Peelie played that EP to death. Not long afterwards, he gave me my
first session. Travelled up to London, had a few beers with the great
man, an absolutely lovely bloke. Talked about our football allegiances
of course. After it was broadcast I got a deal with Cherry Red Records
and a few months later he invited me to do another session.
The following year, 1984, of course, we did it again - 2-0 at the Goldstone. More machine gunned seagulls! That summer I was wandering across a field at Glastonbury. It was absolutely pissing down. I saw him making a beeline for me. You bastards he said You did it again!
Those memories will live as long as I do.
For many years he almost single-handedly championed new & challenging music in the U.K. Through his radio sessions he allowed unknown & unsigned bands to be heard for the first time. Through his work with the BBC World Service he brought some of those same bands to a Worldwide audience.
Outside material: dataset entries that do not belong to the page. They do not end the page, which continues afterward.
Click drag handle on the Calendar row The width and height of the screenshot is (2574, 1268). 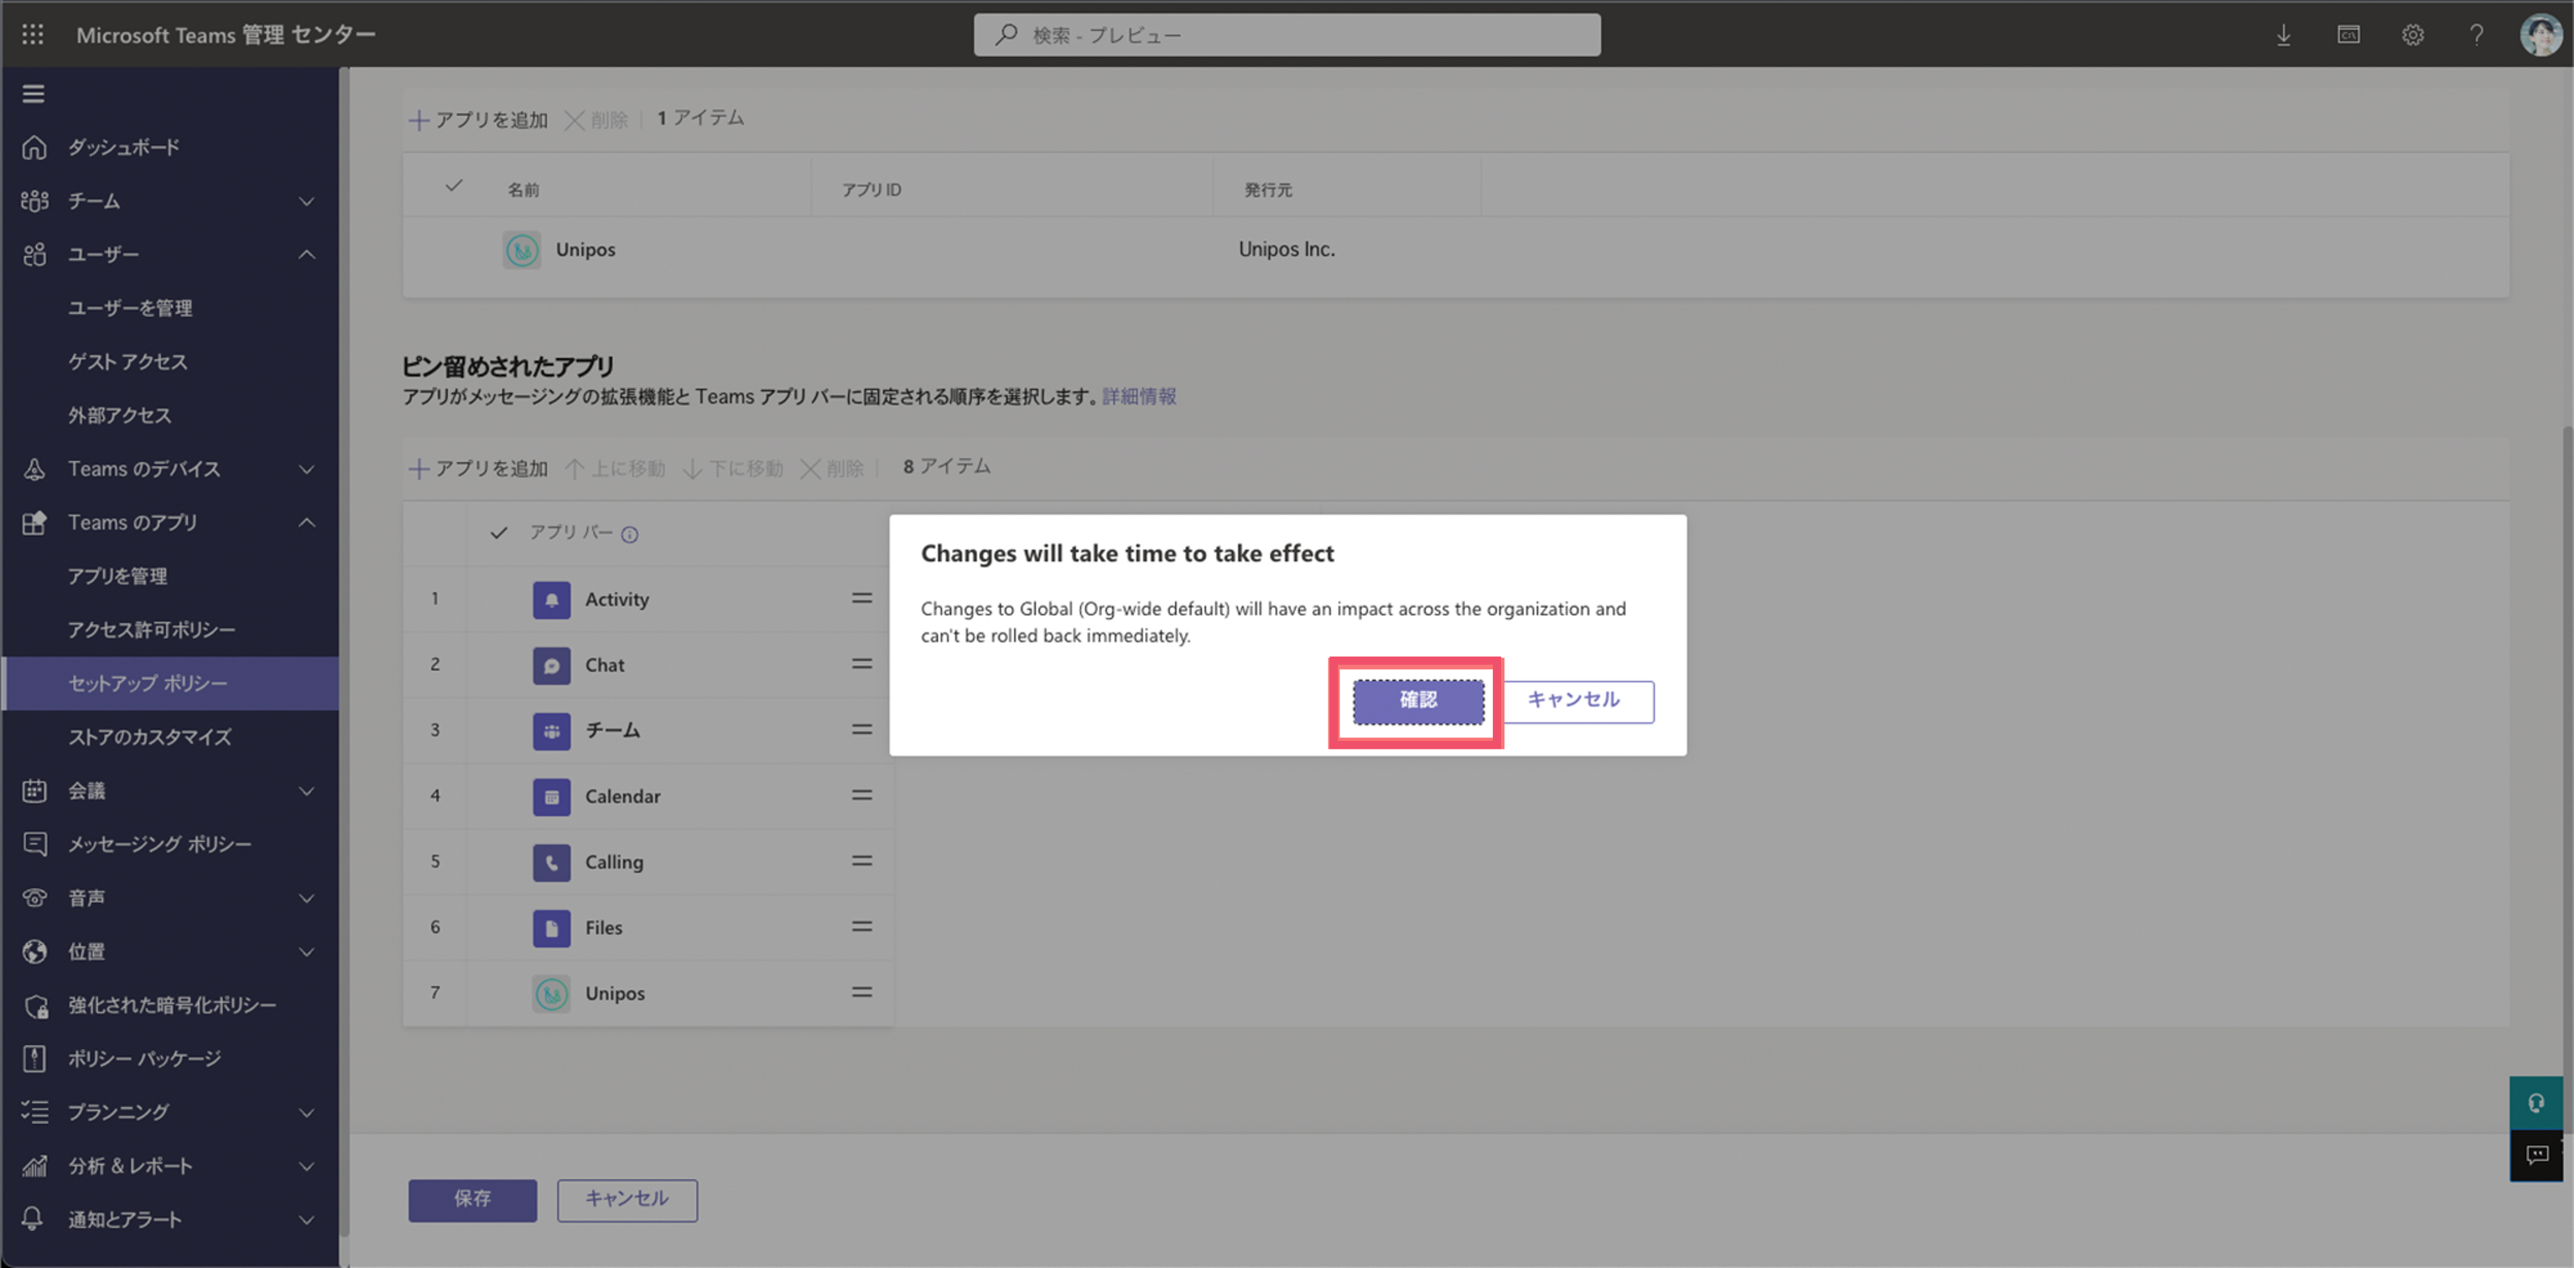click(861, 795)
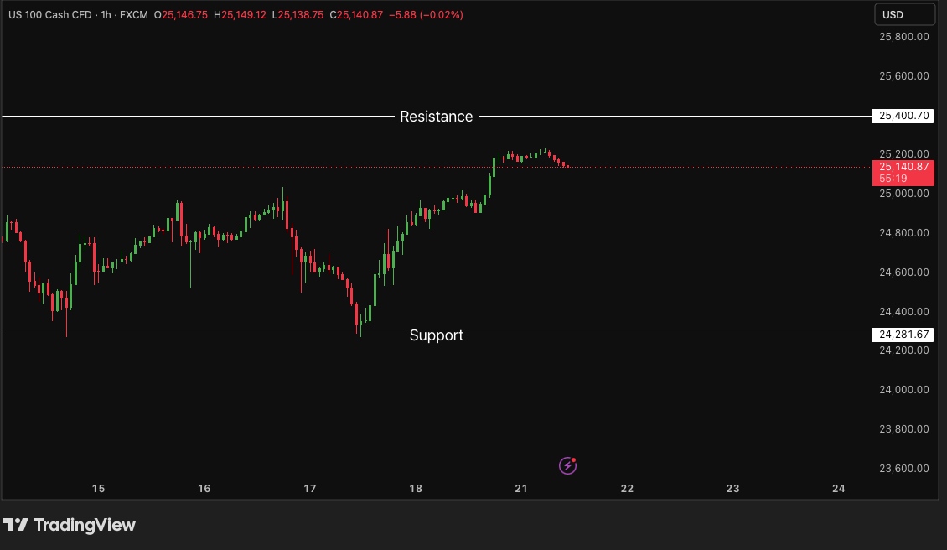Select the Support line label
Viewport: 947px width, 550px height.
coord(436,335)
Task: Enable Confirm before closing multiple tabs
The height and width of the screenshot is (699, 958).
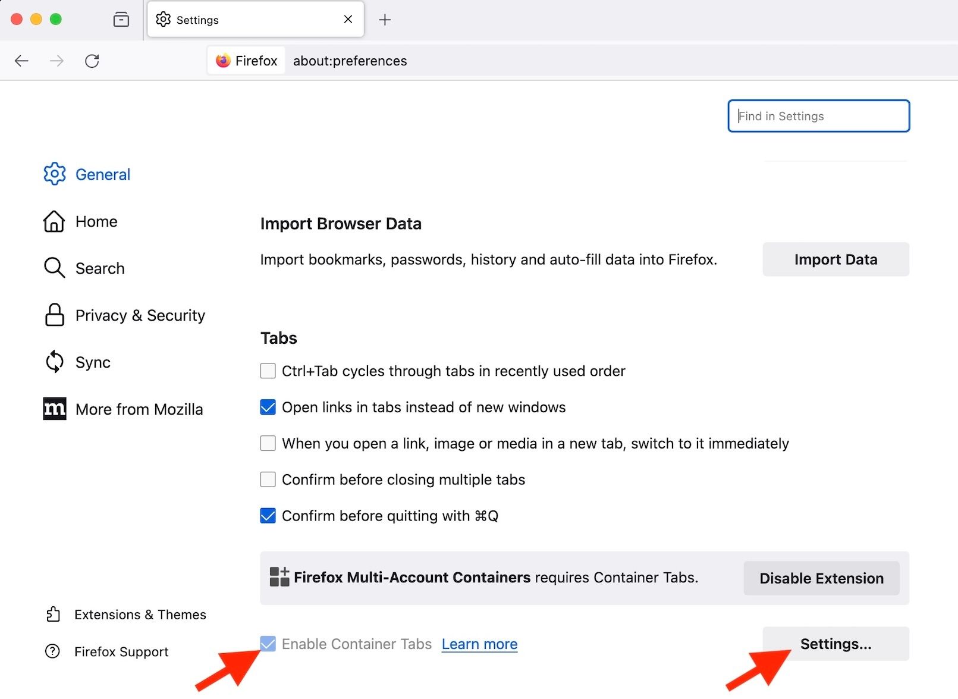Action: [268, 479]
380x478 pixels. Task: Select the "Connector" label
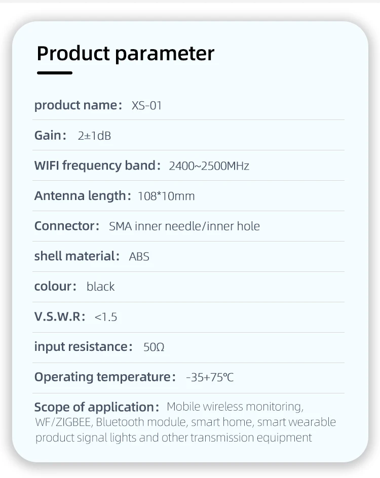pyautogui.click(x=67, y=226)
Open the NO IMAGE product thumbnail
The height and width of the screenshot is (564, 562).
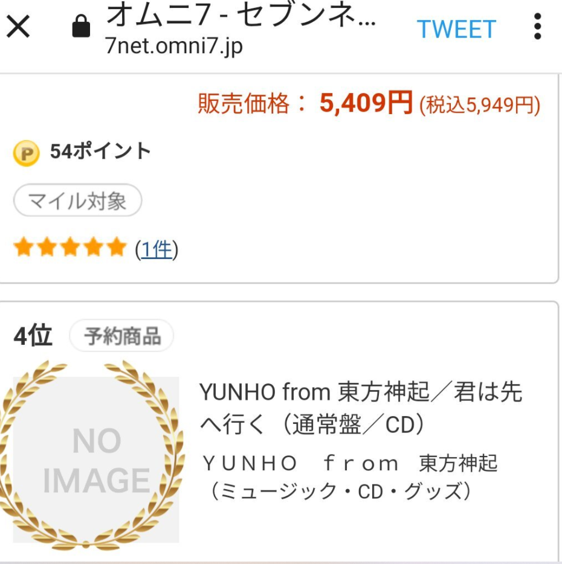(97, 460)
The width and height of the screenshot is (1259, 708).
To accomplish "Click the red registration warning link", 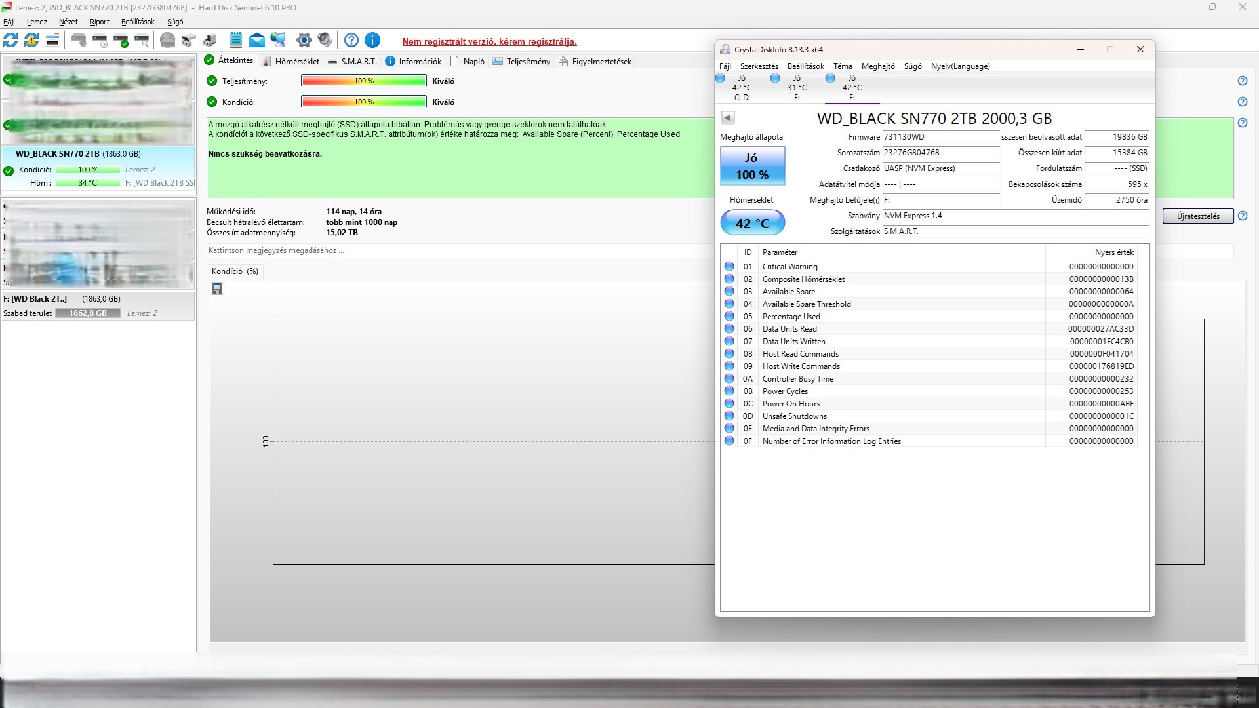I will coord(489,41).
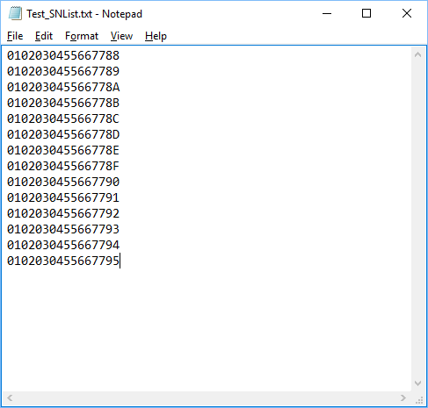Close the Test_SNList.txt Notepad window
428x408 pixels.
pos(407,13)
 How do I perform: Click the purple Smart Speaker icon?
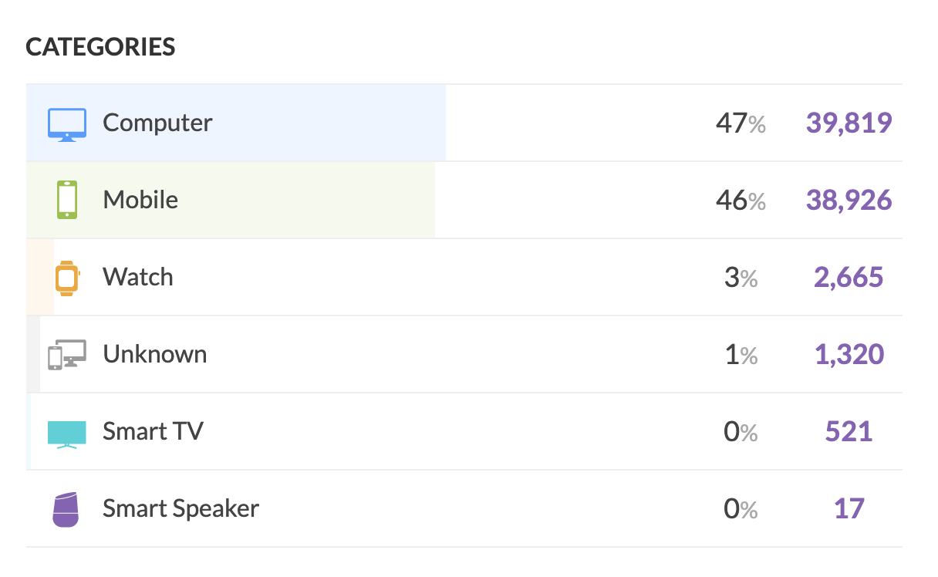66,509
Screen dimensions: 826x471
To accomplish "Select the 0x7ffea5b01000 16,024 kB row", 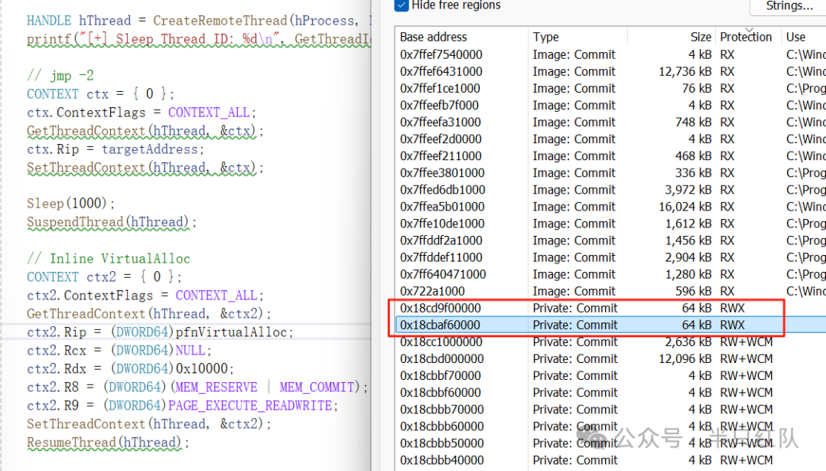I will pos(610,207).
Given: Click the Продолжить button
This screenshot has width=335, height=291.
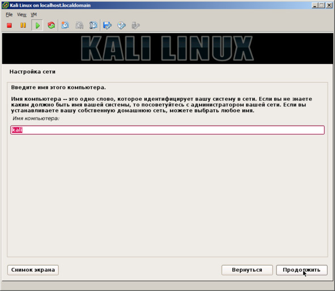Looking at the screenshot, I should 302,270.
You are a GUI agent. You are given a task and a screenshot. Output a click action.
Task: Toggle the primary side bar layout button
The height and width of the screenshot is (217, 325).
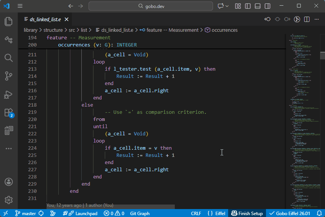point(248,6)
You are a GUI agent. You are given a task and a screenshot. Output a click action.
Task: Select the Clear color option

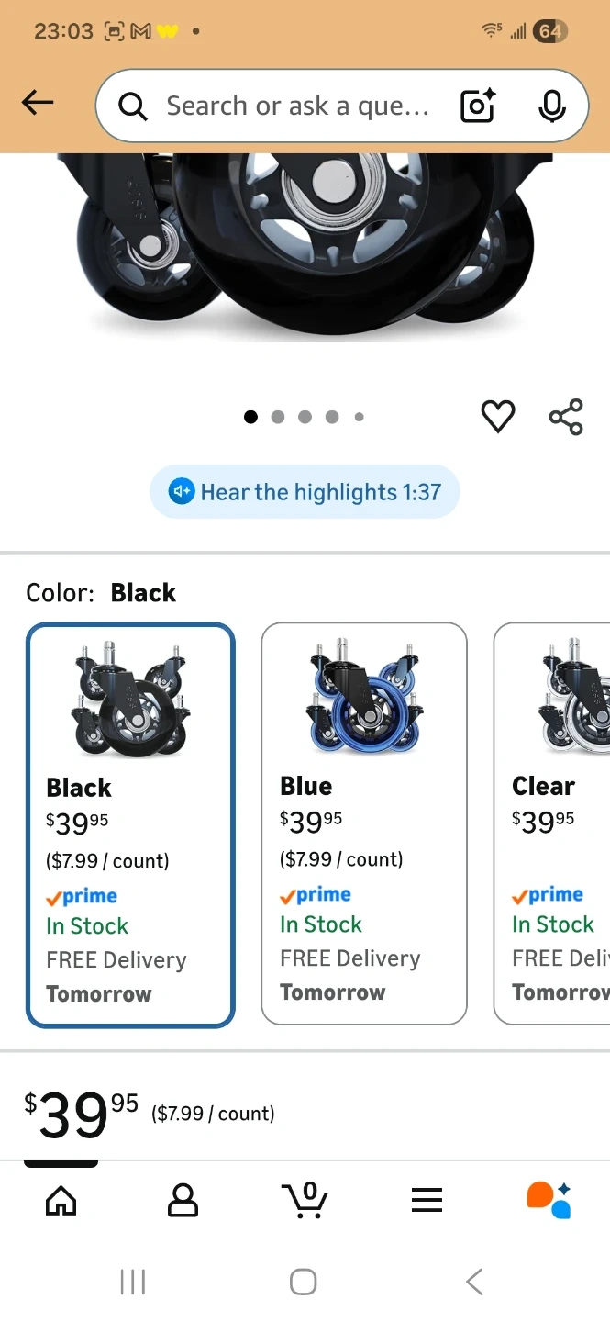[x=553, y=823]
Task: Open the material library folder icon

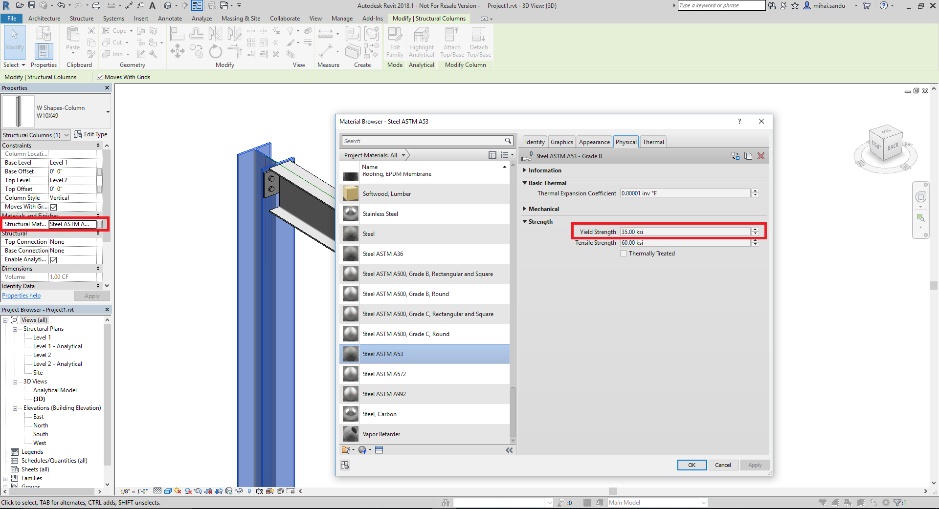Action: tap(345, 450)
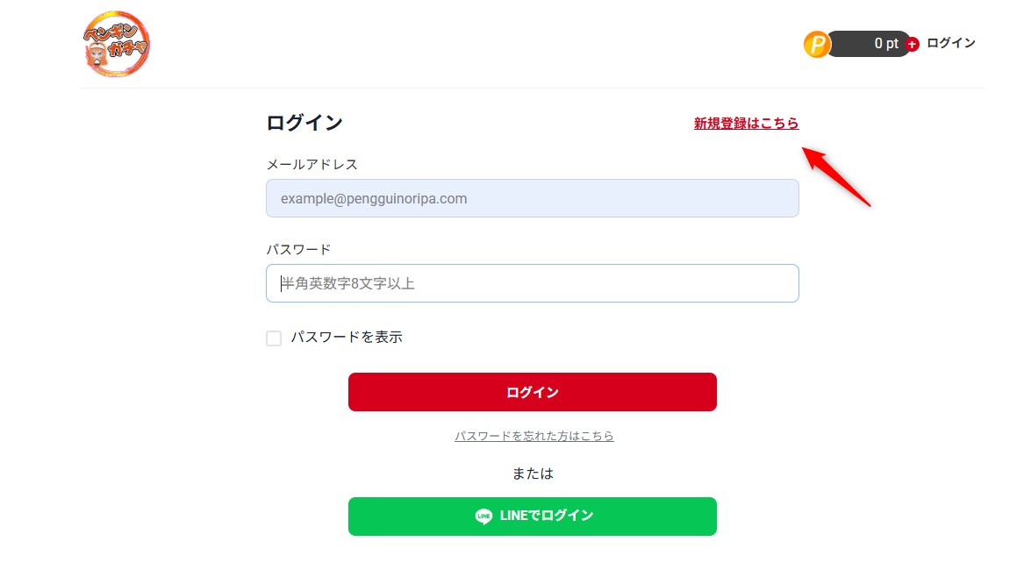This screenshot has height=577, width=1031.
Task: Click the gold P coin icon
Action: [x=816, y=44]
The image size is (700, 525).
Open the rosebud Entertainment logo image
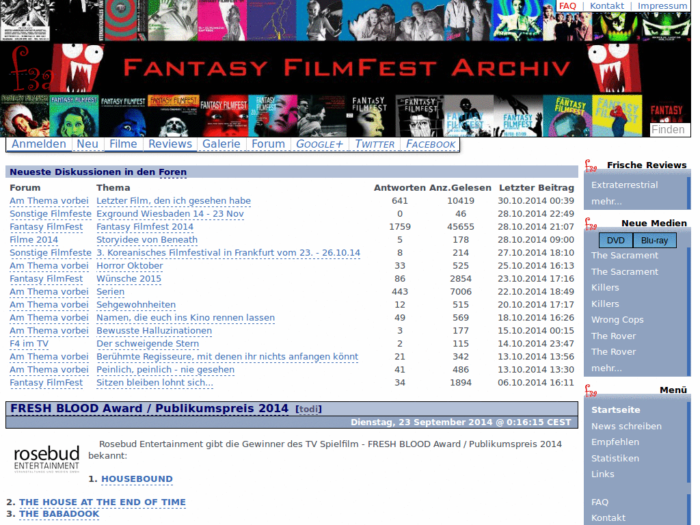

On the few occasions I was fortunate enough to meet him I found him to be a witty but quite shy man who was completely unimpressed by the "razzmatazz" of the music industry but who could instantly lay his hands on any obscure single you could mention hearing on his show whilst in your teens.
My teens were when Peel was most important to me I guess: the local radio stations wouldn't play any "Punk Rock" cos they thought it "wasn't music". One night in frustration I started tuning the dial & suddenly - Bang! - there it was; I caught the end of an Elvis Costello track, heard the dry, slightly droney voice that followed & I was hooked. A whole new world opened up - stuff that you would never get to hear anywhere else. & it was fun! It wasn't dry & academic - the monologues that invariably followed each song were often as entertaining as the tracks themselves (sometimes more so).
In a world that is becoming ever more homogenised & pre-programmed John Peel stuck up for the "sore thumbs" of the music scene & I really can't think of anyone who could have done it better or who's going to do it now he's gone. I will miss him greatly & my utmost sympathy goes out to his friends & family.
"It was because of him I got to hear some of the most obscure but influential music I ever heard.
"He was a lifeline to hearing music I would never have heard otherwise. The service he provided was getting to hear music that you couldn't buy in Cardiff. He was a portal to a whole new world."
James Dean Bradfield, Manic Street Preachers
"He was a very funny, very warm man and we will always be grateful for what he did for The Undertones.
"Personally, I find it incredible what he did for the band and we always got huge pride out of the fact that he said Teenage Kicks was his favourite single.
"He always had his finger on the pulse of the music industry and the fact that Radio 1 played the Undertones, the White Stripes and the Strokes today showed just how relevant he remained throughout his career."